Google fixes KRACK vulnerability in Android devices

Finally, thanks to Google issuing a fix, Android users no longer need to worry about the dreaded KRACK cybersecurity vulnerability that can be exploited by hackers to hijack connections, decrypt Wi-Fi traffic, and eavesdrop on communications.

KRACK is short for Key Reinstallation Attack, and it basically put all wireless-enabled devices at risk. There was a fundamental flaw in WPA2, which is a common protocol used in securing modern wireless networks that allows a device that uses a pre-shared password to seamlessly join the network. Due to a bug, a skilled hacker had the ability to join the network without having to know that password.

In essence, this bug is a complete breakdown of the WPA2 protocol and represents a huge risk to both personal and enterprise users.

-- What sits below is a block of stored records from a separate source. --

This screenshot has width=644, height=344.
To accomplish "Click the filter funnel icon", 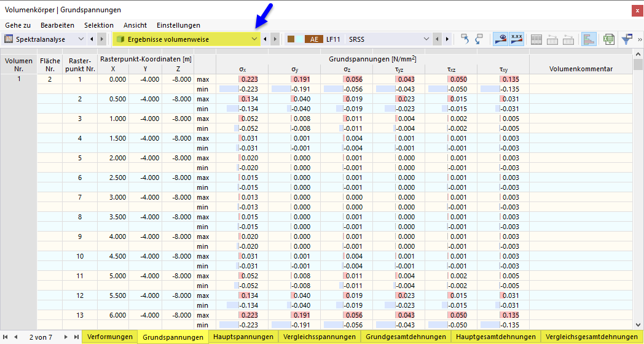I will tap(626, 39).
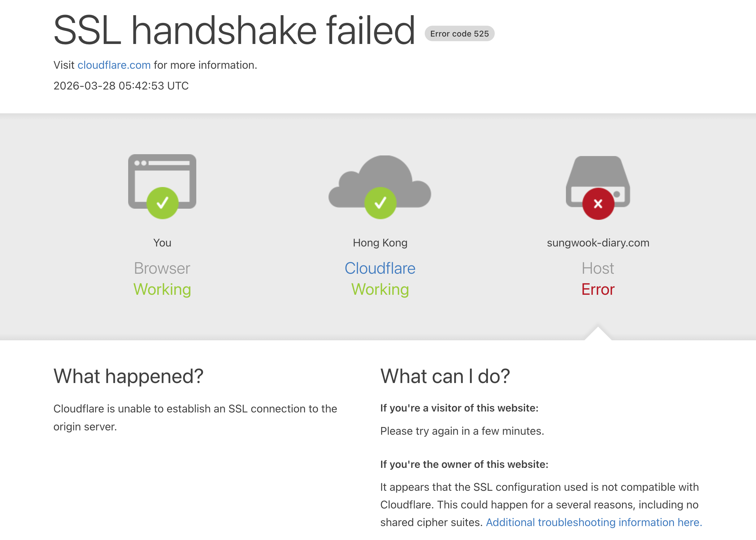The height and width of the screenshot is (540, 756).
Task: Open the cloudflare.com link
Action: 114,65
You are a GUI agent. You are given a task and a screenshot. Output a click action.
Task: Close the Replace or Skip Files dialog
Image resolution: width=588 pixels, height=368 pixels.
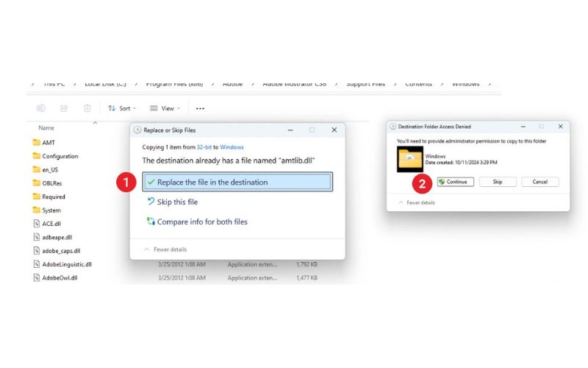point(334,130)
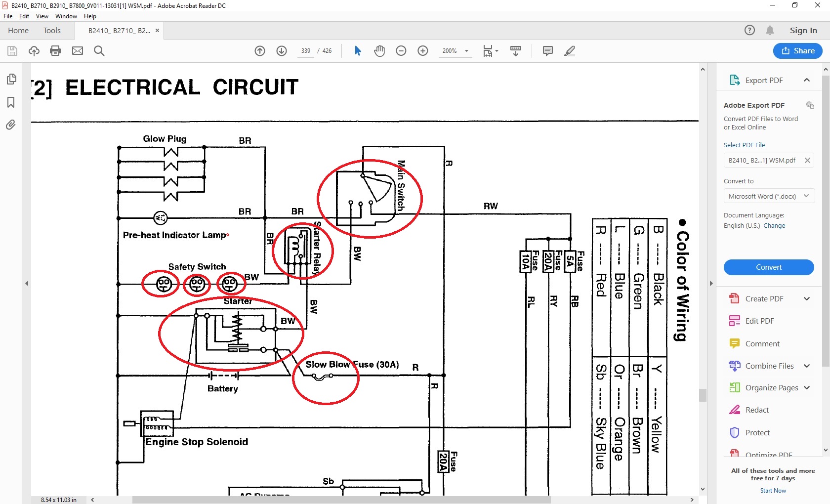The width and height of the screenshot is (830, 504).
Task: Show the page thumbnails panel
Action: (x=11, y=79)
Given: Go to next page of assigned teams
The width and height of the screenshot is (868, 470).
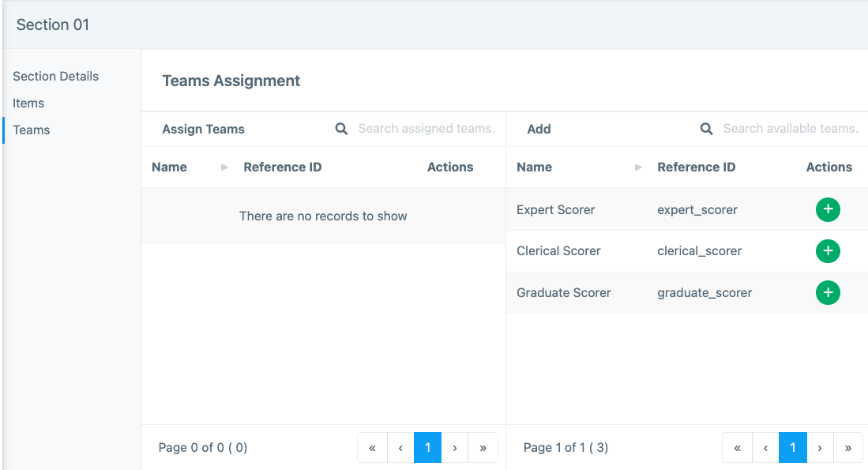Looking at the screenshot, I should point(455,448).
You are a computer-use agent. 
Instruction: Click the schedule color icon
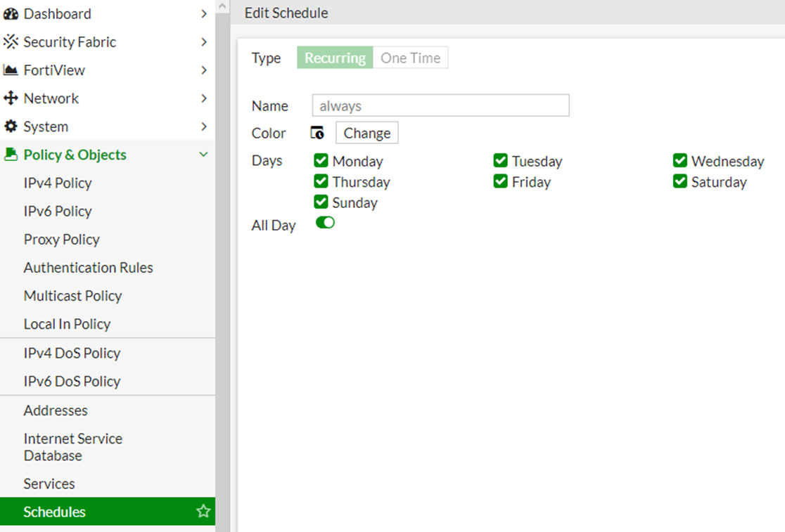point(317,133)
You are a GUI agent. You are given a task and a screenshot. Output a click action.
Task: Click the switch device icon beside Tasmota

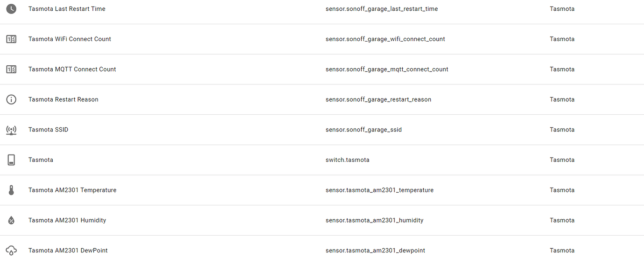coord(11,160)
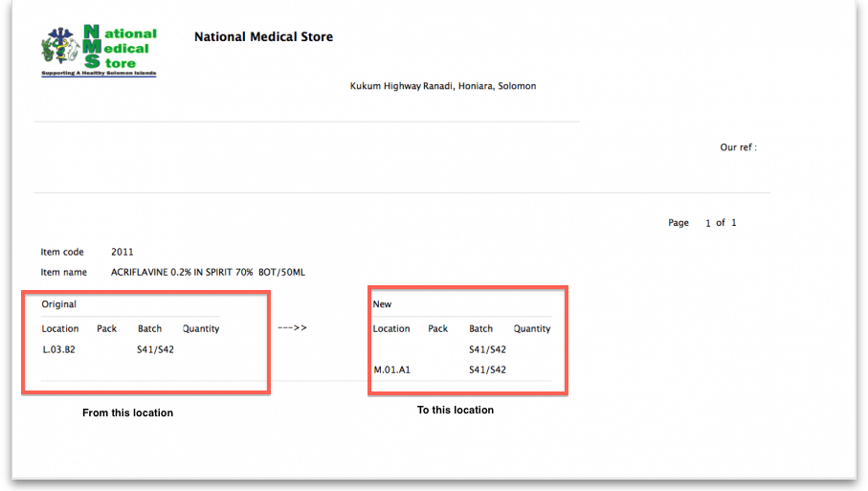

Mathy Vanhoef, a computer security academic who discovered the flaw, ensures us there is no reason to panic, since he hasn’t released any proof-of-concept exploit code that hackers could use to conduct widespread attacks. However, do keep in mind that devices running Android 6.0 and above are particularly vulnerable. Kevin Beaumont, a cybersecurity researcher, added that KRACK only affects Android users, and that Windows and iOS users are largely immune to the flaw.

The big companies have already released the fixes, so there is no need to worry if you’re updating your devices on a regular basis. Apple released a fix for KRACK during the last week, and recently, Google issued a fix as well. The security update also contains a fix for other critical bugs.